“The Walking Dead” Returns
After criticism that the first half of season two of the zombie series The Walking Dead lacked pace, showrunner Glen Mazzara and creator Robert Kirkman have hinted about what’s to come in the rest of season two, and how the pacing has been accelerated!
The mid-season premiere will pick up seconds after the big reveal cliffhanger of “Pretty Much Dead Already,” where we discovered Sophia in the barn.

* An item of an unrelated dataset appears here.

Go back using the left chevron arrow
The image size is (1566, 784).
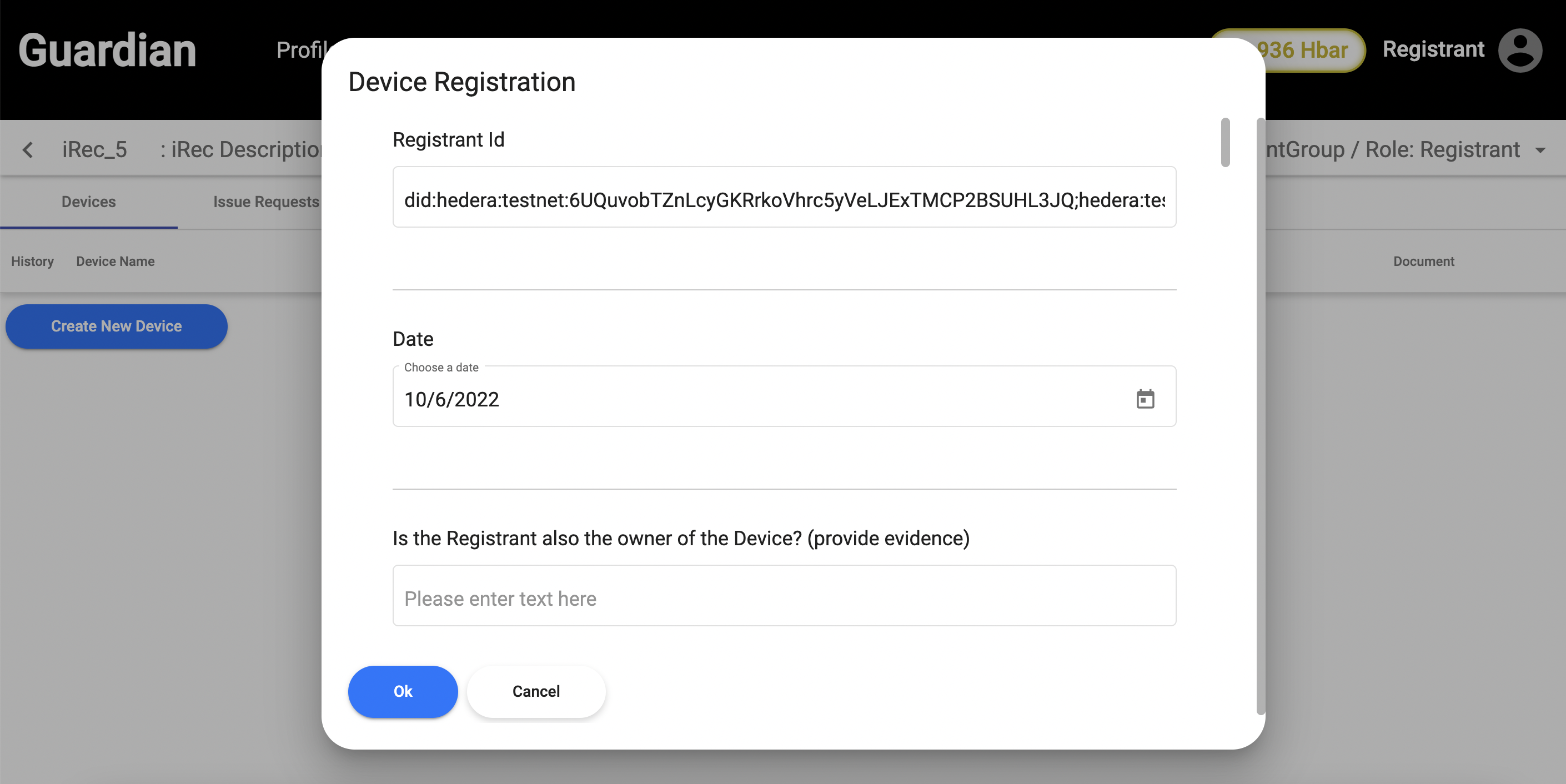28,150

In an interview with Collider when asked if they regret focusing so much time searching for Sophia in the first seven episodes, Kirkman said: ” It’s a good thing to lull people into a false sense of security, when the characters are experiencing a false sense of security. I think their time spent on the farm made the Sophia reveal that much bigger of a payoff,” adding: ” In the next half of the episodes, we’re going to see that the farm isn’t that great a place. You have to build up what they have, before you can take it away. That’s really what makes the story more interesting.”
Mazzara added: “Yeah, I think we have a story that we’re telling over 13 episodes. That first half had a great payoff, and the second half accelerates the storytelling. I don’t know if we’d say that we regret any of the episodes that we did. I’m proud of those episodes.”

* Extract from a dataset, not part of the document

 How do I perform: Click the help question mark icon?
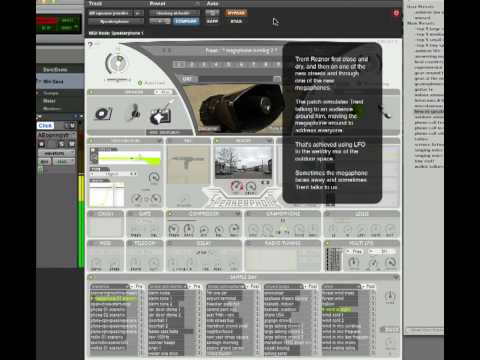(90, 44)
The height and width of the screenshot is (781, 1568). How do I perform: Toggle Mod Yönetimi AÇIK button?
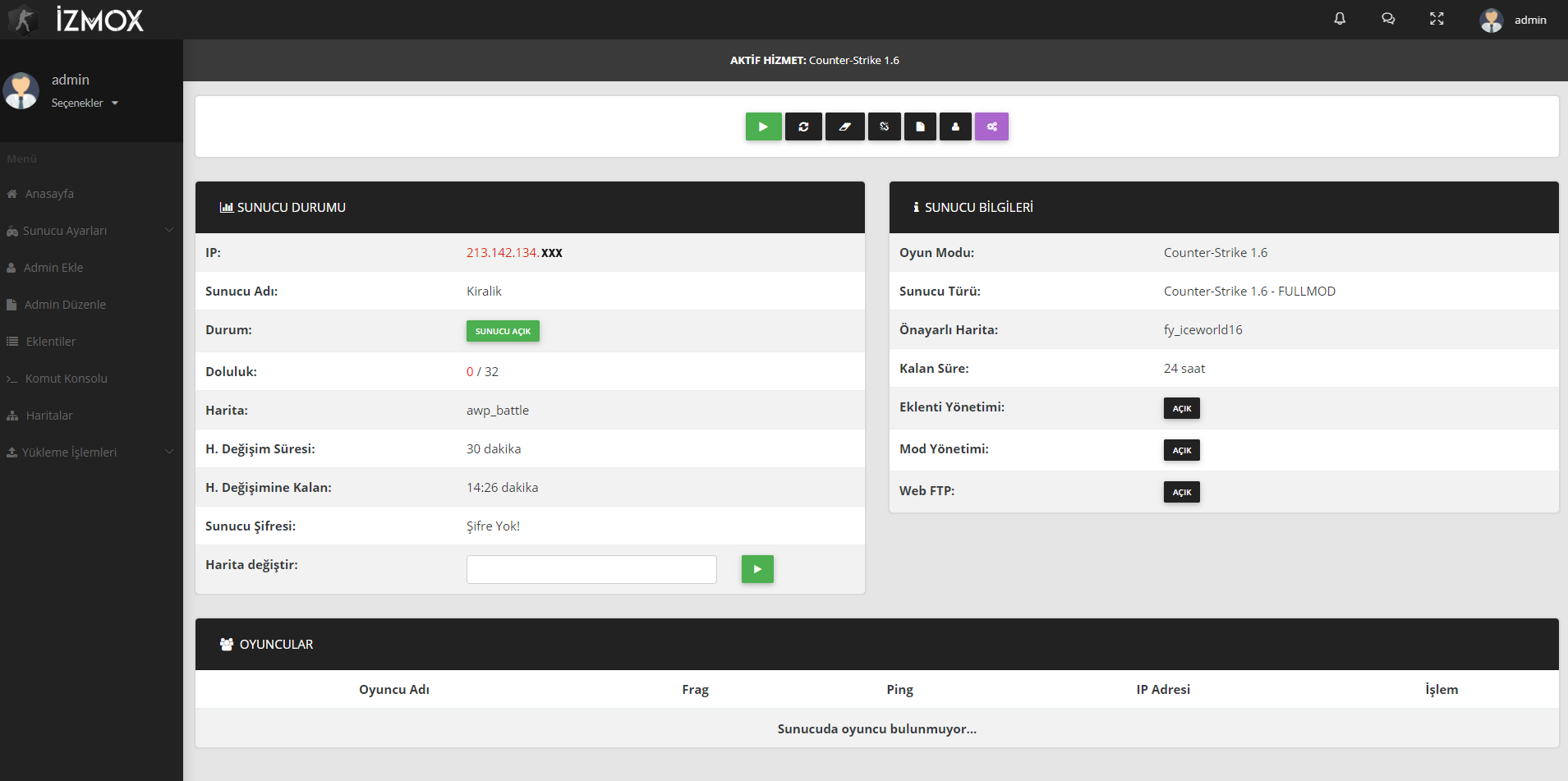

Was he surprised at the audience struggled with slow build of the story? Mazzara says: ” Well, I could make the case that that’s true for a certain segment of the audience. People have expectations about the show, and the show is a difficult show to write because, if we have a zombie attack every week, people say it’s the zombie-of-the-week. And, if we don’t have zombies, people say there are no zombies. So, it’s a challenging situation. I think that we’ve looked at making each episode as interesting and as compelling as possible.

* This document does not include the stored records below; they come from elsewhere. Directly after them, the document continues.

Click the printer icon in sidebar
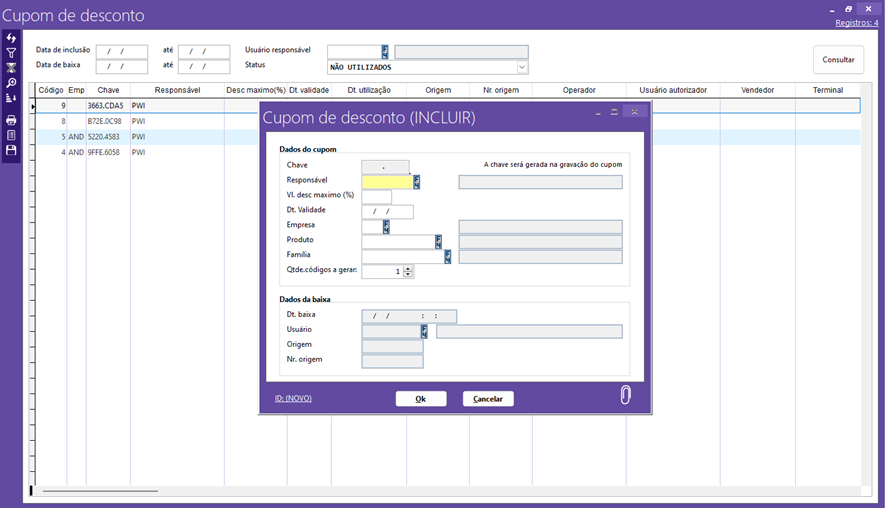The height and width of the screenshot is (508, 886). (11, 120)
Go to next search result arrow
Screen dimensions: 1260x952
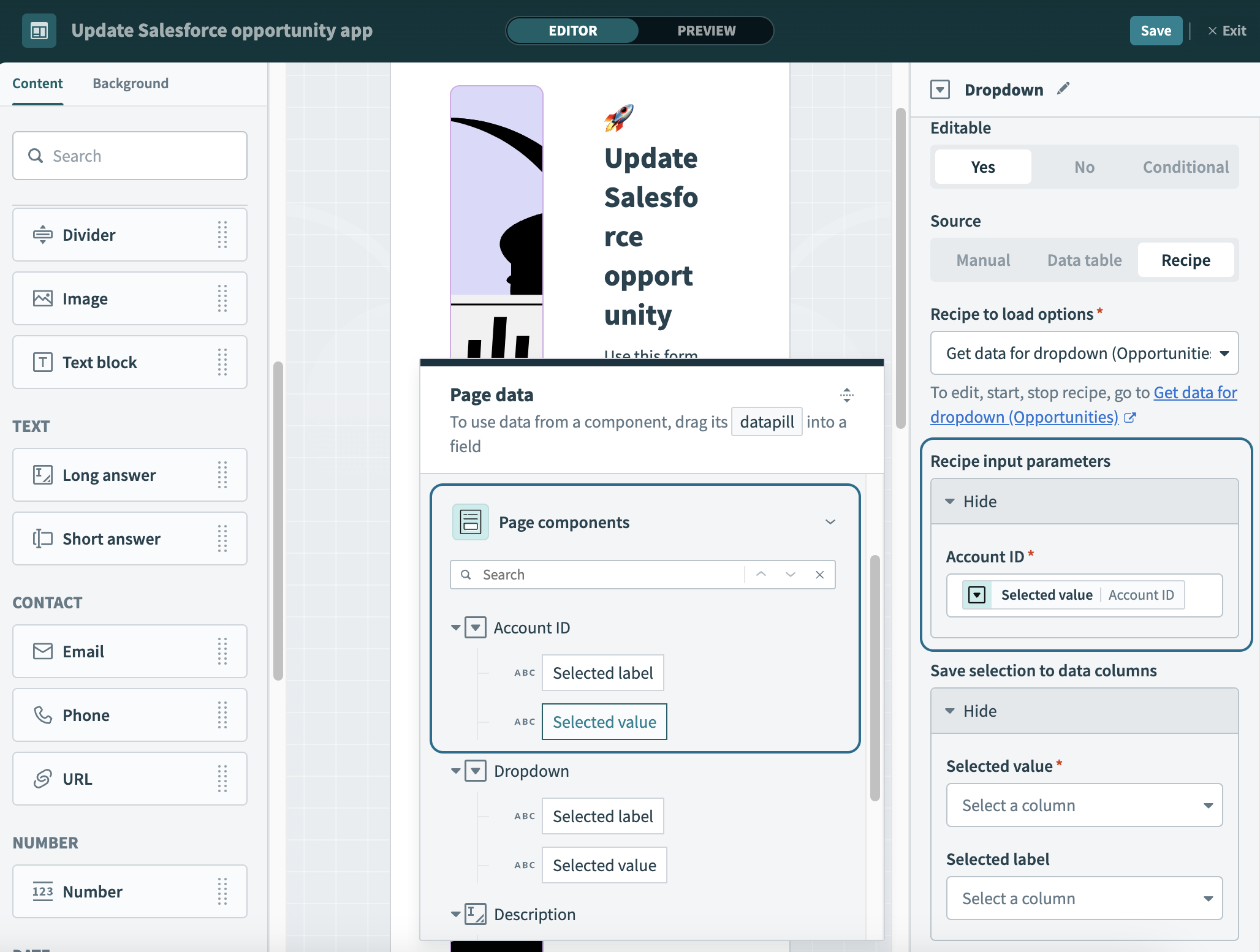(x=790, y=575)
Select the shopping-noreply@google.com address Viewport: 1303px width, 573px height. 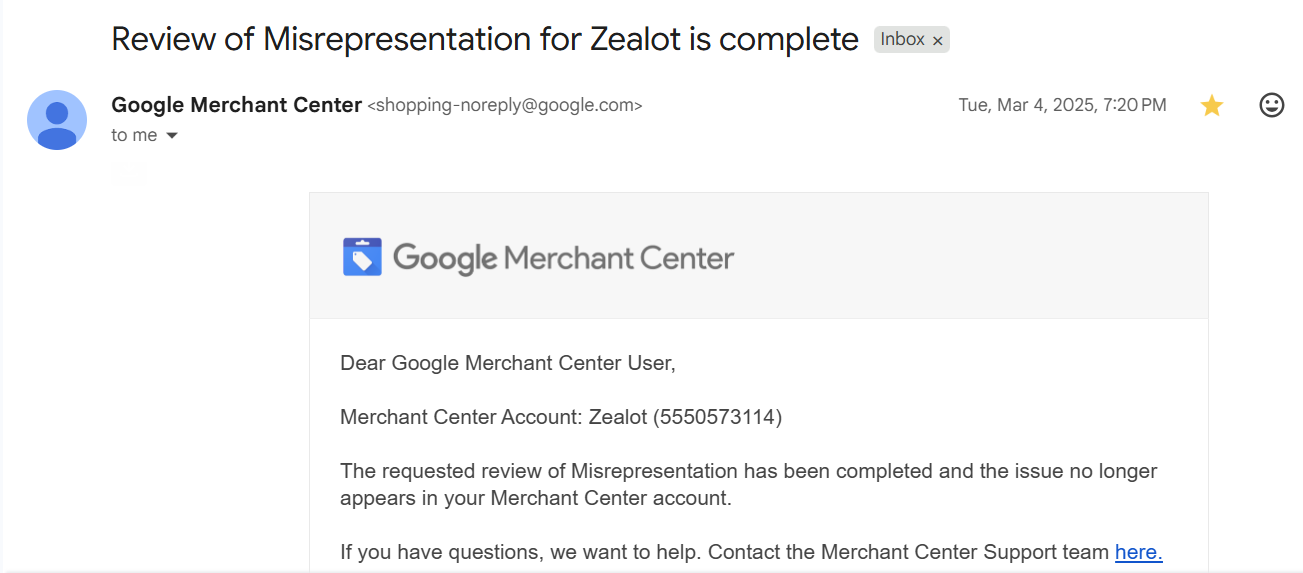point(505,105)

“In the back part of the season. I think that things pick up. It just becomes more accelerated. The stakes are higher, it’s more action-packed and it’s more interesting. By the end of these six episodes, hopefully those fans will agree that this is a thrill ride because we really do feel there are huge pay-offs, coming up in each episode. You won’t have to wait for just the last episode. Maybe there weren’t pay-offs, along the way.”
Kirkman adds: “I think that building to that reveal of Sophia was a pay-off that we were working towards, and I think we did a good job of working towards it. I would also like to say that the Sophia reveal is really the beginning of an escalation that takes us all the way through to the end of our season.”
Reasoning: “We recognize this criticism, and it is valid, but we are working on a 13-piece puzzle that, as a whole, should be seen in a different light. We’re hoping that, when it’s all put together, people will see that it all came together in a good way.”
Kirkman and Mazzara also discussed how the second half will introduce a new human threat: “while the zombies are threatening and terrifying, and do represent a tremendous amount of danger for our characters, nothing compares to the danger that humans hold for each other,” Kirkamn said adding: “The capacity for humans to hurt each other is just infinite. As we explore this world, in a broader sense, and open things up outside the farm, in these episodes coming up, we’re going to see that there are some tremendous threats out there, and they’re human in nature, not zombie.”
Mazzara said: ” Once they break down how to fight zombies, zombies are a relatively known quantity. The human quantity is never known. So, that is a new element where, now that we have our characters established and our world established, we want to break it down, mess it up, make it complicated, and give our characters as many obstacles as we can. They become obstacles to each other.
Kirkman and Mazzara don’t believe that the peril of the group will get tiresome anytime soon: “No, not really because it feels plausible, I’ve done cop shows and it’s like, “Well, how many times can this guy’s kid be kidnapped?,” so I know what you’re saying. But, because the world is so threatening and Rick’s central quest is to keep everyone safe, it hits that heart of the show, right away. There might come a point where we can’t put certain people in danger again because otherwise they look klutzy, but we haven’t maxed that out yet, Mazzara said.
Kirkman added: “The comic book series has been running for nine years, at this point, so I don’t feel like I’ve run out of ways to put people in peril. If this were the real world, I think it would start to be a little bit unbelievable, at times. But, because this is a world after the fall of civilization and there are zombies around, I think it would be more unrealistic, if they weren’t in constant danger.
The second half of series two of The Walking Dead will return to AMC in the US on February 12, and resumes in the UK on the FX channel on February 17.